The possible types of metavariable declarations are defined by the grammar rule below. Metavariables should occur at least once in the transformation code immediately following their declaration. Fresh identifier metavariables must only be used in + code. These properties are not expressed in the grammar, but are checked by a subsequent analysis. The metavariables are designated according to the kind of terms they can match, such as a statement, an identifier, or an expression. An expression metavariable can be further constrained by its type. A declaration metavariable matches the declaration of one or more variables, all sharing the same type specification (e.g., int a,b,c=3;). A field metavariable does the same, but for structure fields. In the minus code, a statement list metavariable can only appear as a complete function body or as the complete body of a sequence statement. In the plus code, a statement list metavariable can occur anywhere a statement list is allowed, i.e., including as an element of another statement list.
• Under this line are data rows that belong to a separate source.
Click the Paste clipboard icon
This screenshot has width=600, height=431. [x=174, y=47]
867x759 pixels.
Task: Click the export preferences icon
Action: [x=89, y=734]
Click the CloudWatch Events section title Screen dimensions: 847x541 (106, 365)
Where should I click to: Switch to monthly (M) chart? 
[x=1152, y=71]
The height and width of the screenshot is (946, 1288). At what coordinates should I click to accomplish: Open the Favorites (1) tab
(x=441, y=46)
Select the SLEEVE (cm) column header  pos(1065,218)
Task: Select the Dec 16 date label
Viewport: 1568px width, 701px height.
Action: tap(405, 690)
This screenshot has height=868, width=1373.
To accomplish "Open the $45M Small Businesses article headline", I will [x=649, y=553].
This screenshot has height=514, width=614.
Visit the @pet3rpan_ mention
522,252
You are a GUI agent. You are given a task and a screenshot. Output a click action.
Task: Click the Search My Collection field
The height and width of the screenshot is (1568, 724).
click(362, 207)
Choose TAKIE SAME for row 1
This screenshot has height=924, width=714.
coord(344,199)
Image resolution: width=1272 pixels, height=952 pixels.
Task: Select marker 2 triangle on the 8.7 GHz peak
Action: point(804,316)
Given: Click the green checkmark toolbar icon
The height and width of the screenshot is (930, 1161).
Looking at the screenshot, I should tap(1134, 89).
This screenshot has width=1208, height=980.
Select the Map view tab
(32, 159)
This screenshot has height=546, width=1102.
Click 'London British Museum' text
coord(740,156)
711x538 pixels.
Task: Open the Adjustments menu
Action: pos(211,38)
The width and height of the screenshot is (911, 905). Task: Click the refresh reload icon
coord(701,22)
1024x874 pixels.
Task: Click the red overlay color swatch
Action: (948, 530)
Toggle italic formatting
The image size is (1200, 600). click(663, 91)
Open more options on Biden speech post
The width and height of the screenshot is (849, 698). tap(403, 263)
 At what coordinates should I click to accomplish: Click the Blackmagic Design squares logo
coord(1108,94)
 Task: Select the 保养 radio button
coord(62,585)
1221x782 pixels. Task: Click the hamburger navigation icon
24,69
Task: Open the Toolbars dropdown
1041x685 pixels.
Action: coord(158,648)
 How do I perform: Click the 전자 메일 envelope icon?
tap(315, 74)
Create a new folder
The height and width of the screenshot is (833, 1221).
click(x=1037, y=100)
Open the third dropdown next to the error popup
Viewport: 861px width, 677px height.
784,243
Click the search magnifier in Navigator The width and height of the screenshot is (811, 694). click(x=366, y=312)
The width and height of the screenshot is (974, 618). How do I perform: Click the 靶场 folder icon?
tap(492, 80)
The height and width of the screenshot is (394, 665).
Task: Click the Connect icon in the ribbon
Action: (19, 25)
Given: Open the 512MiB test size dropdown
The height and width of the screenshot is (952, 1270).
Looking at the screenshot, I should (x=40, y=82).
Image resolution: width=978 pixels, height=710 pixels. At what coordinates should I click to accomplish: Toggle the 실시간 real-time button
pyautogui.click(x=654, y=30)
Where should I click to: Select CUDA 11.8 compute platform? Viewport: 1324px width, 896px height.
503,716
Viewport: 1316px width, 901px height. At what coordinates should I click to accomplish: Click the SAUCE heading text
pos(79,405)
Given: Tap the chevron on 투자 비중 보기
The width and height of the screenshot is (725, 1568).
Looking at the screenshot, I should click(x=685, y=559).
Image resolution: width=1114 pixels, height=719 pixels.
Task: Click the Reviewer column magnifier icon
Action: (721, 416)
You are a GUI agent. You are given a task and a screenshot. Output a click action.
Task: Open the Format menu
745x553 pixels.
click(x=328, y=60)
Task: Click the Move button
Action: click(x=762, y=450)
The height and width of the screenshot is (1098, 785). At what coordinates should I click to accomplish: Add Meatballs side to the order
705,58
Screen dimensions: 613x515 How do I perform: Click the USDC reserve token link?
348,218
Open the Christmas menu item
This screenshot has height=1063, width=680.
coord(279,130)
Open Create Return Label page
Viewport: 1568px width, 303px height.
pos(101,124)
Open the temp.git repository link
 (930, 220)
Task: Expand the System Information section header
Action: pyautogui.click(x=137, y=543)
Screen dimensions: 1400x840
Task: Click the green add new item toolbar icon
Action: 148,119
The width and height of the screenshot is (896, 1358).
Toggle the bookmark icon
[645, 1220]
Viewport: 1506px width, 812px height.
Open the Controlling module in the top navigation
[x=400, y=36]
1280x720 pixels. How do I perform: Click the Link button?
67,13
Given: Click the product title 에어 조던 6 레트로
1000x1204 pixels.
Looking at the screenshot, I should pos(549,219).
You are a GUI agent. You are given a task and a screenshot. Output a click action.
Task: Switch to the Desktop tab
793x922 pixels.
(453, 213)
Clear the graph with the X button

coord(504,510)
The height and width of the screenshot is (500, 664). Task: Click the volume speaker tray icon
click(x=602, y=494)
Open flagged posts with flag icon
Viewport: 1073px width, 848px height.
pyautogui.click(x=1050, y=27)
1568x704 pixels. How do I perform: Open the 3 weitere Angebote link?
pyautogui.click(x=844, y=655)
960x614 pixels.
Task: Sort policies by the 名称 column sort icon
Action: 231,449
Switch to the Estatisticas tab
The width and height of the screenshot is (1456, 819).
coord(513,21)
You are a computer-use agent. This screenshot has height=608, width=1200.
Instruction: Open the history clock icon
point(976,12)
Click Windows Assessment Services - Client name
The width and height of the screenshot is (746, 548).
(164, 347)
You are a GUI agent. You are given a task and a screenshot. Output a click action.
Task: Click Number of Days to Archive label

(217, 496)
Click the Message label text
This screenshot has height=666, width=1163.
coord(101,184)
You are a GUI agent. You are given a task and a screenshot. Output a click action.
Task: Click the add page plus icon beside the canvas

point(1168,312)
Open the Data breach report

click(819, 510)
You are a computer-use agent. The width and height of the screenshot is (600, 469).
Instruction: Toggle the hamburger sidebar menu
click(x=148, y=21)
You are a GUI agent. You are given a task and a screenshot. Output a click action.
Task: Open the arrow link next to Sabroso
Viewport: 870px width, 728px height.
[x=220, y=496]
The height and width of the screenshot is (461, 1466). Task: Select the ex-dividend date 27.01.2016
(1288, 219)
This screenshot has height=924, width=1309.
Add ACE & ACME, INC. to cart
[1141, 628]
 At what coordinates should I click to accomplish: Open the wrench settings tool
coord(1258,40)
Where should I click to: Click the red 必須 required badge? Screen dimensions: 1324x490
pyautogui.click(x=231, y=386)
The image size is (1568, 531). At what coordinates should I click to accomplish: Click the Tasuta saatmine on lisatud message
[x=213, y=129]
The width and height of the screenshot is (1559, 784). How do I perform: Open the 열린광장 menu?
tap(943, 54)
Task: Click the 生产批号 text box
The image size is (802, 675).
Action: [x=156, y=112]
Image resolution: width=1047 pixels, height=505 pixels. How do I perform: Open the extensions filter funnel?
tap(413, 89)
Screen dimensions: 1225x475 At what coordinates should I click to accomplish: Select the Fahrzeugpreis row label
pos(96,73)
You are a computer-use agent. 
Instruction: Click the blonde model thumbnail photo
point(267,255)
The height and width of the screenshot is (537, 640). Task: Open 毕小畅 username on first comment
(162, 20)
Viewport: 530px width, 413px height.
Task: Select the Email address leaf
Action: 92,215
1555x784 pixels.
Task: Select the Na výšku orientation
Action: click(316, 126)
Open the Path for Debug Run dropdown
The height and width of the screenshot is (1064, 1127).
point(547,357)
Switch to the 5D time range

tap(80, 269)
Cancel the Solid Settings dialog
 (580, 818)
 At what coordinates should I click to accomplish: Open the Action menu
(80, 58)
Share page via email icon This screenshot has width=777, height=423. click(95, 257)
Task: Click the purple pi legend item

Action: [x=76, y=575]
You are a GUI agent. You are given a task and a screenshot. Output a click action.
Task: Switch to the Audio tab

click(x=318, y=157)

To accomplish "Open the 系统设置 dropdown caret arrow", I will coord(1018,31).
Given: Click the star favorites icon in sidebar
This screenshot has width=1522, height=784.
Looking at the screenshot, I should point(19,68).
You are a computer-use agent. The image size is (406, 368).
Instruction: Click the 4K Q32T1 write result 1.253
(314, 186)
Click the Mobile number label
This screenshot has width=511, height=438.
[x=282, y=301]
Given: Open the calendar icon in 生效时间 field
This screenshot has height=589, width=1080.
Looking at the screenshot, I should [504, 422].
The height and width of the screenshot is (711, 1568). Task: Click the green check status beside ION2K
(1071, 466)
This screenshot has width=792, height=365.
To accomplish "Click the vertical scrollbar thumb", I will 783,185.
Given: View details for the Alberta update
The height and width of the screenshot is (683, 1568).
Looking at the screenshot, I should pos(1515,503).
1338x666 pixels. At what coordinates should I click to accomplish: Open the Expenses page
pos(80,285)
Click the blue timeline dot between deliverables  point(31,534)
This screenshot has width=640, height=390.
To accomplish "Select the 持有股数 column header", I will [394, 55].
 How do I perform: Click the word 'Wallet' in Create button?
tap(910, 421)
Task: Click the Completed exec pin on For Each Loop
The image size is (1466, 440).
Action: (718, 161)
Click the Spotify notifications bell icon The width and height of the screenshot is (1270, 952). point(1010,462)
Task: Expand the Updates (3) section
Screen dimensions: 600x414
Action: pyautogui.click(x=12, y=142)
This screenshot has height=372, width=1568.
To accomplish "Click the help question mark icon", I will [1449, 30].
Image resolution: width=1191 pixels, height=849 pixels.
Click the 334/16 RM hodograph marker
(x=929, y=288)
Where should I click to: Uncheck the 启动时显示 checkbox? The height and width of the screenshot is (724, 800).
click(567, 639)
metadecl   ::=  fresh identifier pmids_with_seed ;
|metavariable pmids_with_constraints ;
|identifier pmvids_with_constraints ;
|identifier list pmvids_with_constraints ;
|field [list] pmids_with_constraints ;
|parameter [list] pmids_with_constraints ;
|type pmids_with_constraints ;
|statement [list] pmids_with_constraints ;
|declaration pmids_with_constraints ;
|initialiser [list] pmids_with_constraints ;
|initializer [list] pmids_with_constraints ;
|[local global] idexpression [ctype] pmids_with_constraints ;
|[local global] idexpression [{ ctypes } * *] pmids_with_constraints ;
|[local global] idexpression * + pmids_with_constraints ;
|expression list pmids_with_constraints ;
|expression [enum struct union] * * pmids_with_constraints ;
|ctype [[ ]] pmids_with_constraints ;
|{ ctypes } * * [[ ]] pmids_with_constraints ;
|constant [ctype] pmids_with_constraints ;
|constant [{ ctypes } * *] pmids_with_constraints ;
|format [list] pmids_with_constraints;
|assignment operator COMMA_LIST(assignopdecl) ;
|binary operator COMMA_LIST(binopdecl) ;
|unary operator COMMA_LIST(unopdecl) ;
|position [any] pmids_with_constraints ;
|symbol pmids;
|typedef pmids ;
|attribute name ids ;
|attribute ids ;
|declarer name ids ;
|declarer pmids_with_constraints ;
|iterator name ids ;
|iterator pmids_with_constraints ;
list   ::=  list
|list [ id ]
|list [ integer ]
assignopdecl   ::=  pmid [ = assignop_constraint]
assignop_constraint   ::=  {COMMA_LIST(assign_op)}
|assign_op
binopdecl   ::=  pmid [ = binop_constraint]
binop_constraint   ::=  {COMMA_LIST(bin_op)}
|bin_op
unopdecl   ::=  pmid [ = unop_constraint]
unop_constraint   ::=  {COMMA_LIST(unary_op)}
|unary_op

fresh identifier metavariables can only be used in + code and will generate new identifiers according to the optionally given seed:

Examples are found in demos/plusplus1.cocci and demos/plusplus2.cocci

metavariable declares a metavariable for which the parser tries to figure out the metavariable type based on the usage context. Such a metavariable must be used consistently. These metavariables cannot be used in all contexts; specifically, they cannot be used in context that would make the parsing ambiguous. Some examples are the leftmost term of an expression, such as the left-hand side of an assignment, or the type in a variable declaration. These restrictions may seem somewhat arbitrary from the user’s point of view. Thus, it is better to use metavariables with metavariable types. If Coccinelle is given the argument --parse-cocci, it will print information about the type that is inferred for each metavariable.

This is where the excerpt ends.